EXERCISE INSTRUCTIONS: Reproduce the following data line for line, without changing anything, and leave out the pictures.

EXERCISE DATA:
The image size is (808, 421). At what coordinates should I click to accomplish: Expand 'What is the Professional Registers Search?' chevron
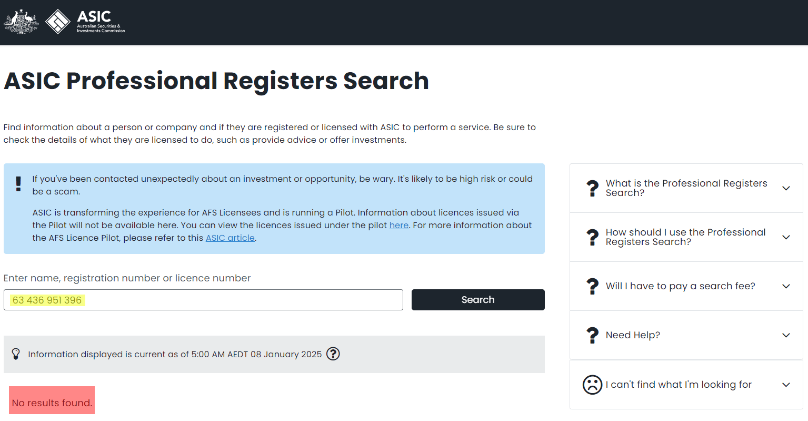click(786, 188)
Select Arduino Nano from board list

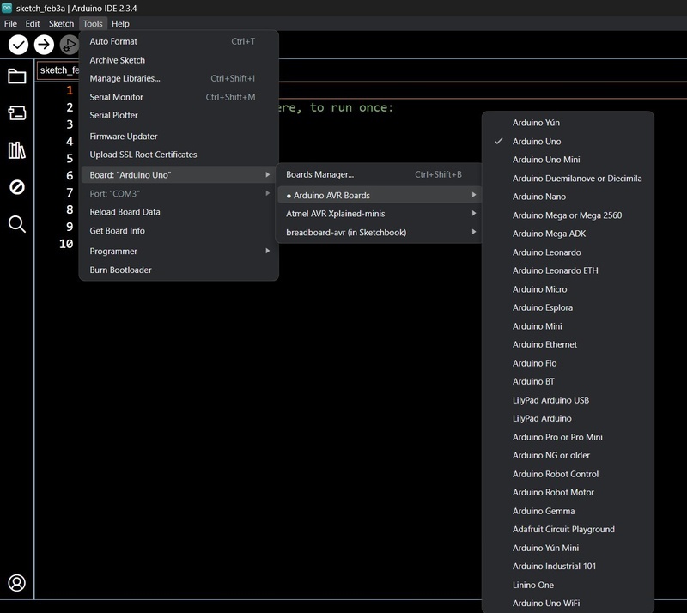tap(538, 197)
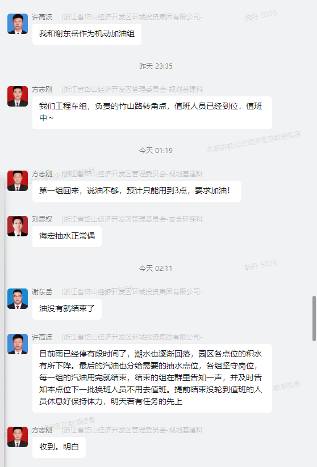Select the message bubble 我和谢东岳作为机动加油组
This screenshot has width=317, height=467.
click(87, 34)
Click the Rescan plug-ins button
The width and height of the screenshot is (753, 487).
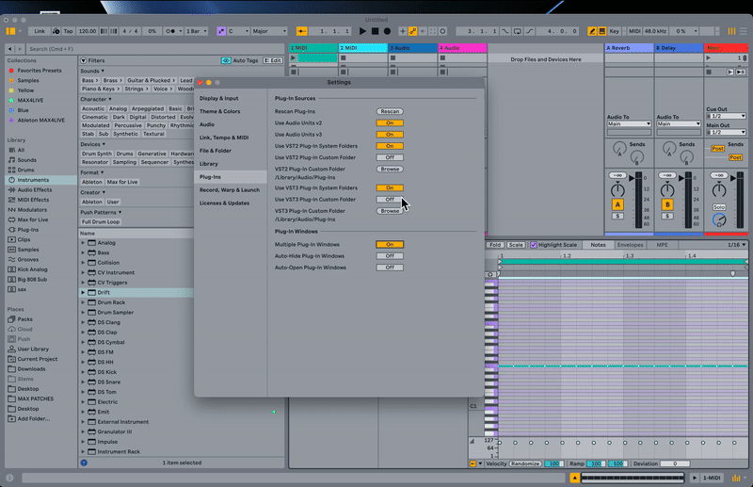[390, 111]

FINISHED ANSWER:
The image size is (808, 421). At what coordinates should I click to accomplish: Expand 'What is the Professional Registers Search?' chevron
click(786, 188)
Select Arduino Nano from board list

tap(538, 197)
Select the message bubble 我和谢东岳作为机动加油组
This screenshot has width=317, height=467.
click(87, 34)
Click the Rescan plug-ins button
The width and height of the screenshot is (753, 487).
[390, 111]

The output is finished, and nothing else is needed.